## Begin Document section

So that is the end of another Flat racing season then… This time around there was no Frankel.

The season started with grim news surrounding Godolphin, an organisation that continues to underperform considering the huge amount of money it invests in bloodstock – much of it seemingly unwisely.

Although they ended the season on a brighter note than they started it, Godolphin still has a way to go if it is to achieve the major global targets set.

Observing from afar, it appears Godolphin has accrued too many highly-paid chiefs and not enough Indians. The policy of boycotting British trainers and insisting it is a Dubai-run organisation may be all well and good, but there is no denying such a policy has resulted in a strangulation of prize-money won.

At the other end of the spectrum there were success stories for the Hannons Richard, and for the solid Ballydoyle operation overseen by Aidan O’Brien, who will start next year with an untold spectre of riches.

Declaration Of War, Magician and Kingsbarns represent the older division, and all three look likely to snap up high-profile races next year.

Richard Hughes and Ryan Moore can look back on 2013 with satisfaction, as can Johnny Murtagh, a man apparently possessing a Midas touch in both the riding and training sphere. For once the juvenile crop, spearheaded by Toormore, War Command, Australia and Kingston Hill look exciting.

You can go off some horses. Not all of them are like those charming ponies that canter across young girls’ bedroom walls.

Nor could they fill the hooves of the Herculean character that was Boxer in George Orwell’s Animal Farm. He was the workhorse that tirelessly hoisted the farm on his broad shoulders when it was faced with ruination. This before, exhausted and burnt out, he unwittingly aiding his own demise. In his determination to aid the greater cause, complying with the wishes of the pigs in charge, he willingly presented himself on his final journey to the establishment known as the abattoir.

I am not expecting, or requiring such a drastic one-sided relationship from racehorses that I might temporarily support, but just lately I get the feeling one or two are taking me for something of a fool.

As an example there is the case of Penina, a filly running in the nursery at Doncaster last Saturday from a mark of 66. Constructing a case for her was not that difficult after a recent fourth in a similar race at York.

From a low-profile but normally reasonably successful yard, punters seemed to agree with me as she was an overnight market-mover, touching as low as 4/1 in the morning. Penina finished twelfth of twelve, beaten a total of twenty-eight lengths. For a third-favourite in a six furlong event, that takes a bit of doing.

Most horses (although not necessarily as obliging as Boxer) are willing subjects that by and large will do their best. However, as far as punters are concerned, there is a drawback.

That is, as you have doubtless noticed, horses can’t speak. Therefore we have to second-guess what they will do the whole time. Because they cannot be asked, we have to guess whether the trip/ground is right; whether a left-handed/right-handed track suits; whether they have a headache; in short, if all is well within their world.

## End Document section

* **Your tasks**:
[1] Summarize the racing column in two sentences.
[2] Duplicate the stretch of the racing column from "From a low-profile" through "within their world.".
Rely solely on the racing column for what comes next.

## Begin Recorded data

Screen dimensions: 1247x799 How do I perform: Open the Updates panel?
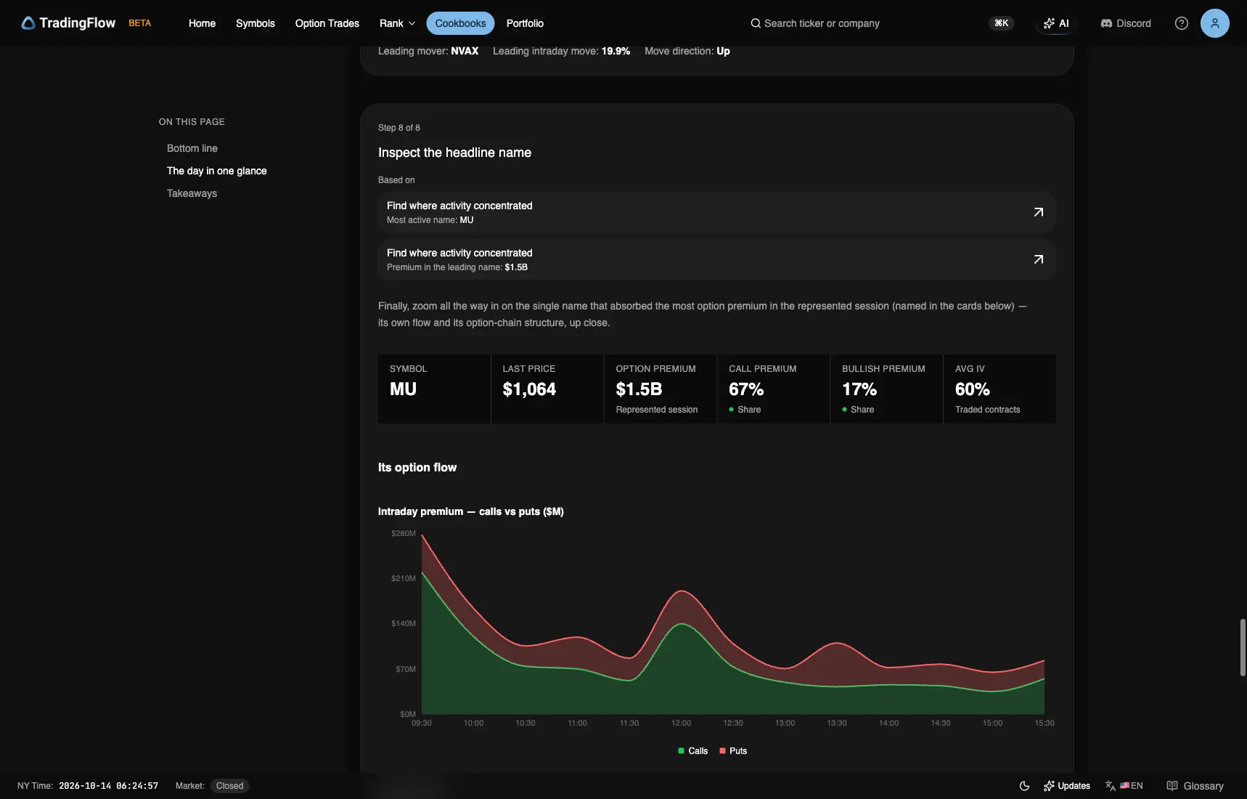click(1067, 786)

## End Recorded data

* **Answers for the exercise**:
[1] The Flat racing season opened with grim news about Godolphin, which still underperforms given the money it spends on bloodstock, while the Hannons and Aidan O'Brien's Ballydoyle operation had success, and several older and juvenile horses look promising for next year. The writer also feels some horses are taking them for a fool, citing Penina, who was backed down to 4/1 but finished last of twelve at Doncaster, and notes that because horses cannot speak, punters must guess whether all is well with them.

[2]
From a low-profile but normally reasonably successful yard, punters seemed to agree with me as she was an overnight market-mover, touching as low as 4/1 in the morning. Penina finished twelfth of twelve, beaten a total of twenty-eight lengths. For a third-favourite in a six furlong event, that takes a bit of doing.

Most horses (although not necessarily as obliging as Boxer) are willing subjects that by and large will do their best. However, as far as punters are concerned, there is a drawback.

That is, as you have doubtless noticed, horses can’t speak. Therefore we have to second-guess what they will do the whole time. Because they cannot be asked, we have to guess whether the trip/ground is right; whether a left-handed/right-handed track suits; whether they have a headache; in short, if all is well within their world.